The uncertainty caused by Brexit and the transition period is over. We now have certainty. Britain’s ties with the European Union (EU) have been considerably weakened.
Whilst the practical implications of our new relationship with Europe are still to be fully realised, one thing is clear. The European Union must look to building a future without the involvement of the UK. In doing so Europeans should reflect that although Brexit is done, it is not the end of euroscepticism. Whether it be France’s Front National, Hungary’s Fidesz party, Poland’s Law & Justice Party, Germany’s Alternative für Deutschland, or Belgium’s Vlaams Belang, euroscepticism and nationalism are to be found in political parties throughout Europe.
Given the UK’s long history as an unconquered state, there will always be a significant section of the British population who seek to defend what it perceives as British sovereignty. Similar nationalistic sentiments are replicated across the continent.
It is often claimed that the increase in support for the nationalist and populist parties of the far right can be attributed to austerity but does that claim stack up?
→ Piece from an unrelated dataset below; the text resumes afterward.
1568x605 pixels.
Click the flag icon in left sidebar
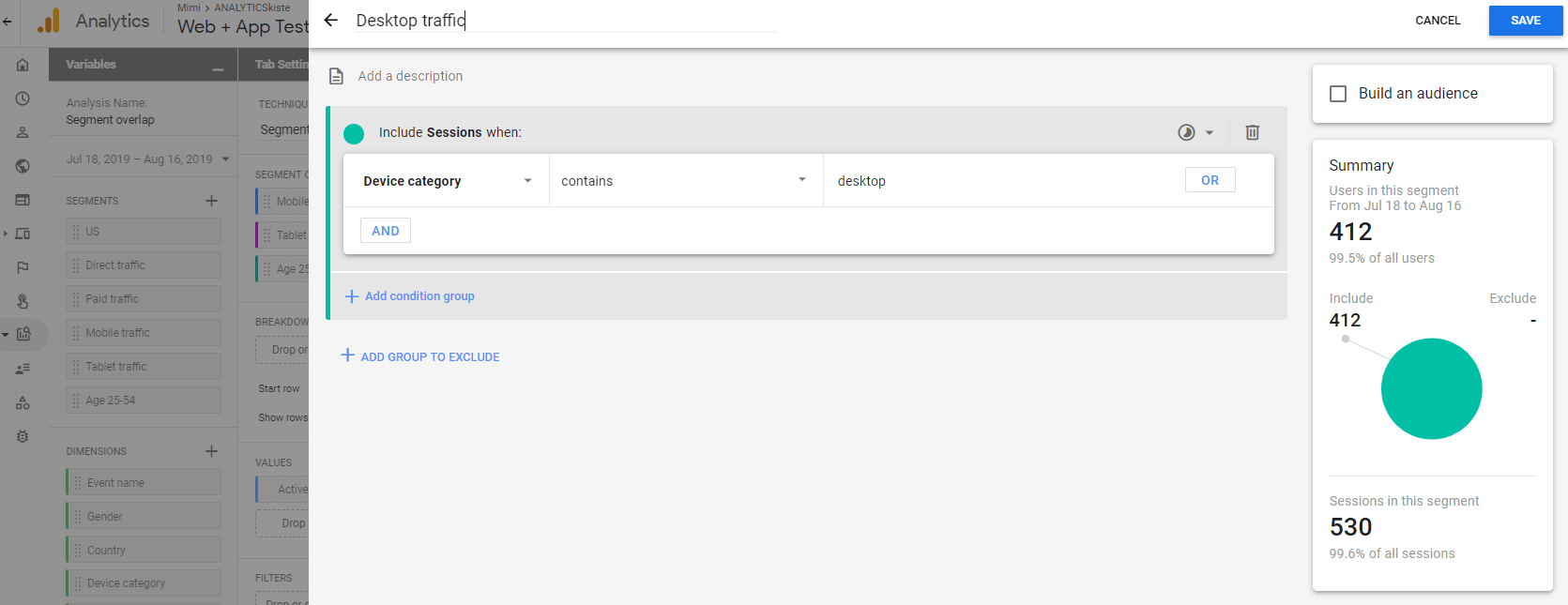click(x=23, y=267)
The Treaty of Rome which established the European Economic Community (EEC) in 1957 states in its preamble that the signatories “determined to establish the foundations of an ever-closer union among the European peoples”. In looking towards a post-Brexit post-Covid world it is perhaps time for all Europeans, including the British, to debate what the term ‘ever-closer union’ means. Did the six leaders who signed that treaty envisage a single European nation? I doubt it.
In time it is likely that there will be an increasing acceptance that Brexit was a mistake. Eventually there may be a debate as to whether we should seek to rejoin the EU. However, the best possible deal we could have is the one that we have just walked away from. It was a bespoke arrangement that is unlikely to be repeated. That would mean it would be necessary to sell the concept of the UK joining the eurozone, which would be difficult if not impossible.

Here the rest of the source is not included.